Arbitrage-Free Option Price Surfaces via Chebyshev Tensor Bases and a Hamiltonian Fog Post-Fit
By: Robert Jenkinson Alvarez
Potential Business Impact:
Makes stock market prices more accurate and reliable.
We study the construction of arbitrage-free option price surfaces from noisy bid-ask quotes across strike and maturity. Our starting point is a Chebyshev representation of the call price surface on a warped log-moneyness/maturity rectangle, together with linear sampling and no-arbitrage operators acting on a collocation grid. Static no-arbitrage requirements are enforced as linear inequalities, while the surface is fitted directly to prices via a coverage-seeking quadratic objective that trades off squared band misfit against spectral and transport-inspired regularisation of the Chebyshev coefficients. This yields a strictly convex quadratic program in the modal coefficients, solvable at practical scales with off-the-shelf solvers (OSQP). On top of the global backbone, we introduce a local post-fit layer based on a discrete fog of risk-neutral densities on a three-dimensional lattice (m,t,u) and an associated Hamiltonian-type energy. On each patch of the (m,t) plane, the fog variables are coupled to a nodal price field obtained from the baseline surface, yielding a joint convex optimisation problem that reweights noisy quotes and applies noise-aware local corrections while preserving global static no-arbitrage and locality. The method is designed such that for equity options panels, the combined procedure achieves high inside-spread coverage in stable regimes (in calm years, 98-99% of quotes are priced inside the bid-ask intervals) and low rates of static no-arbitrage violations (below 1%).
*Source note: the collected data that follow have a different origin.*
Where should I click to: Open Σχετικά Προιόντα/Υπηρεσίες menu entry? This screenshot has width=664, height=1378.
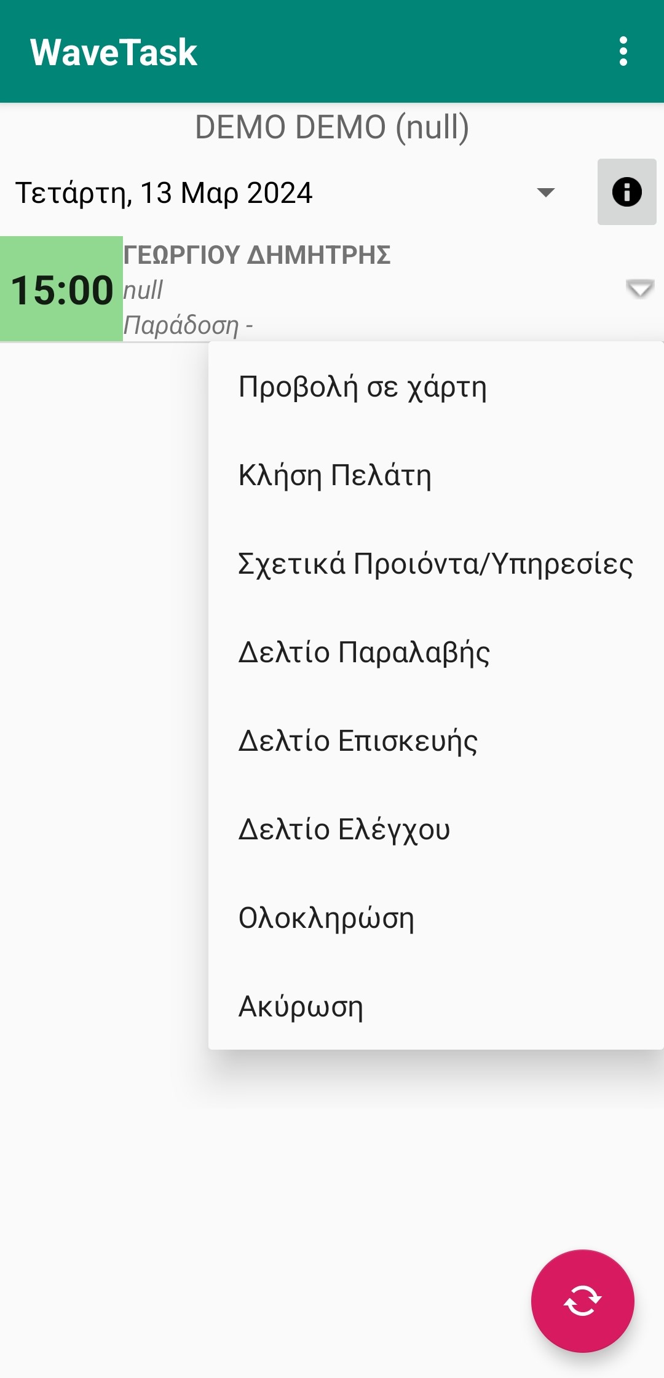[x=435, y=564]
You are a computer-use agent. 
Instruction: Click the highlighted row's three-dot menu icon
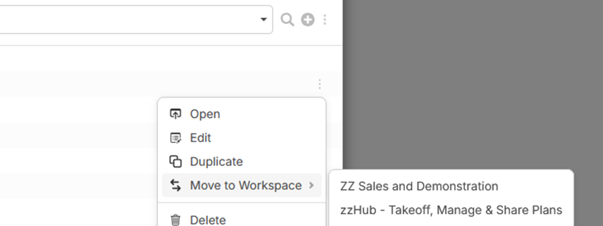pyautogui.click(x=320, y=84)
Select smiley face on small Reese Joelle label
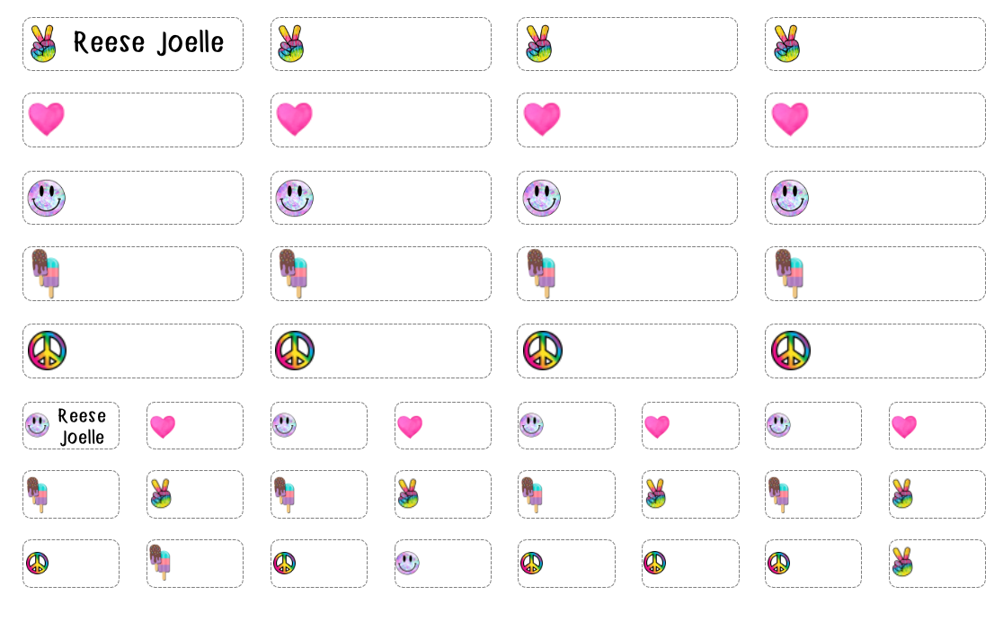 click(37, 425)
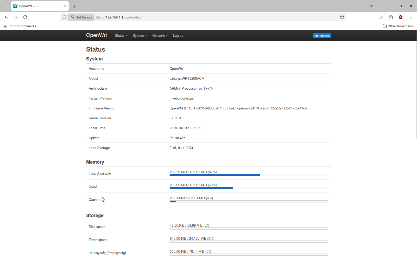Reload the current page
Image resolution: width=417 pixels, height=265 pixels.
click(x=25, y=17)
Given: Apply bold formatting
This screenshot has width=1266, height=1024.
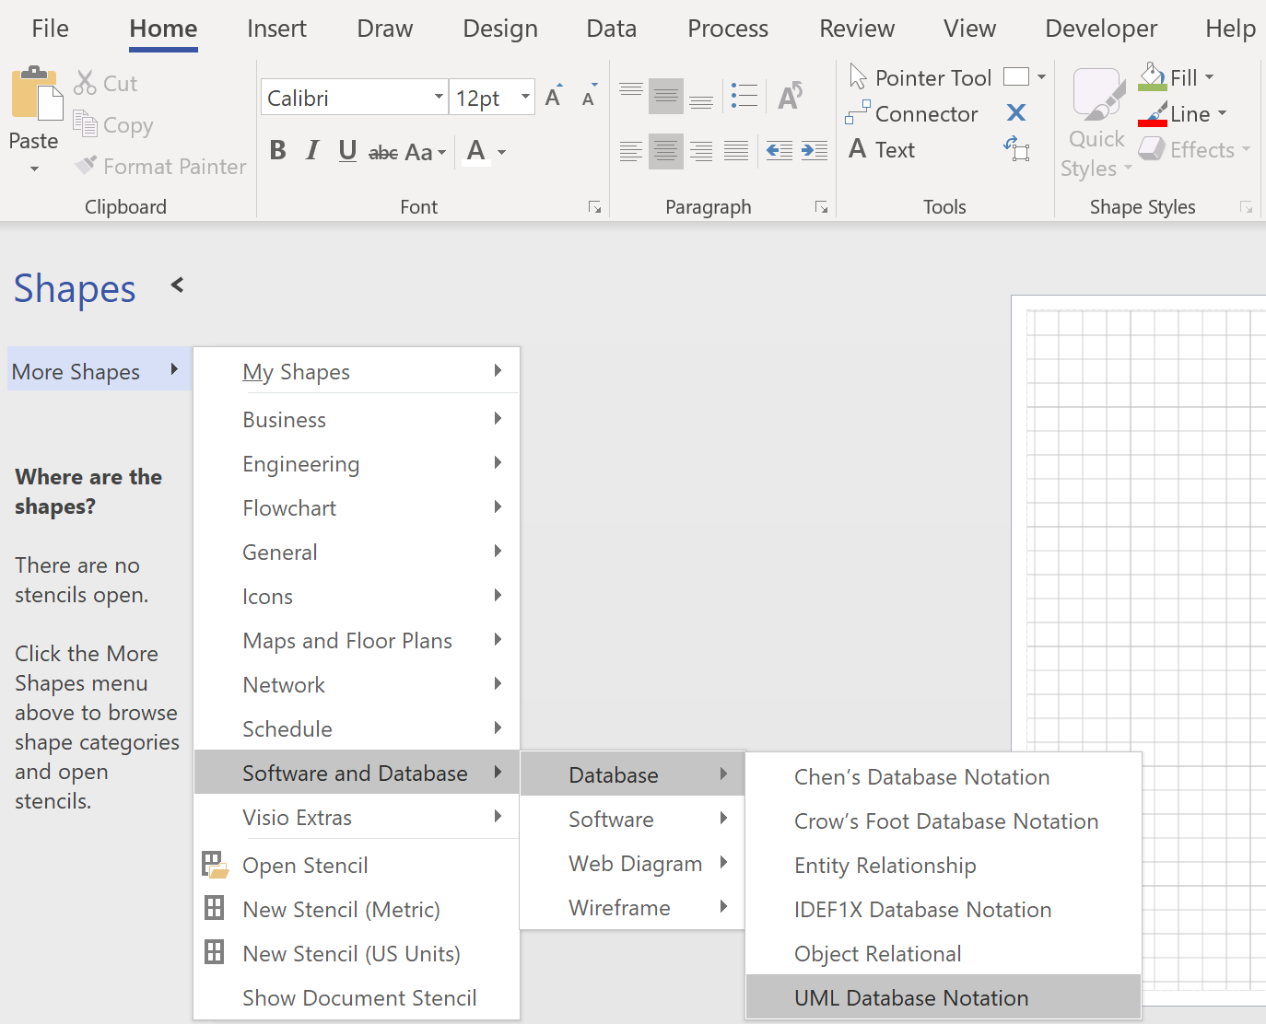Looking at the screenshot, I should (277, 150).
In stressed periods, the fog layer provides a mechanism for controlled leakage outside the band: when local quotes are mutually inconsistent or unusually noisy, the optimiser allocates fog mass outside the bid-ask tube and justifies small out-of-band deviations of the post-fit surface, while preserving a globally arbitrage-free and well-regularised description of the option surface.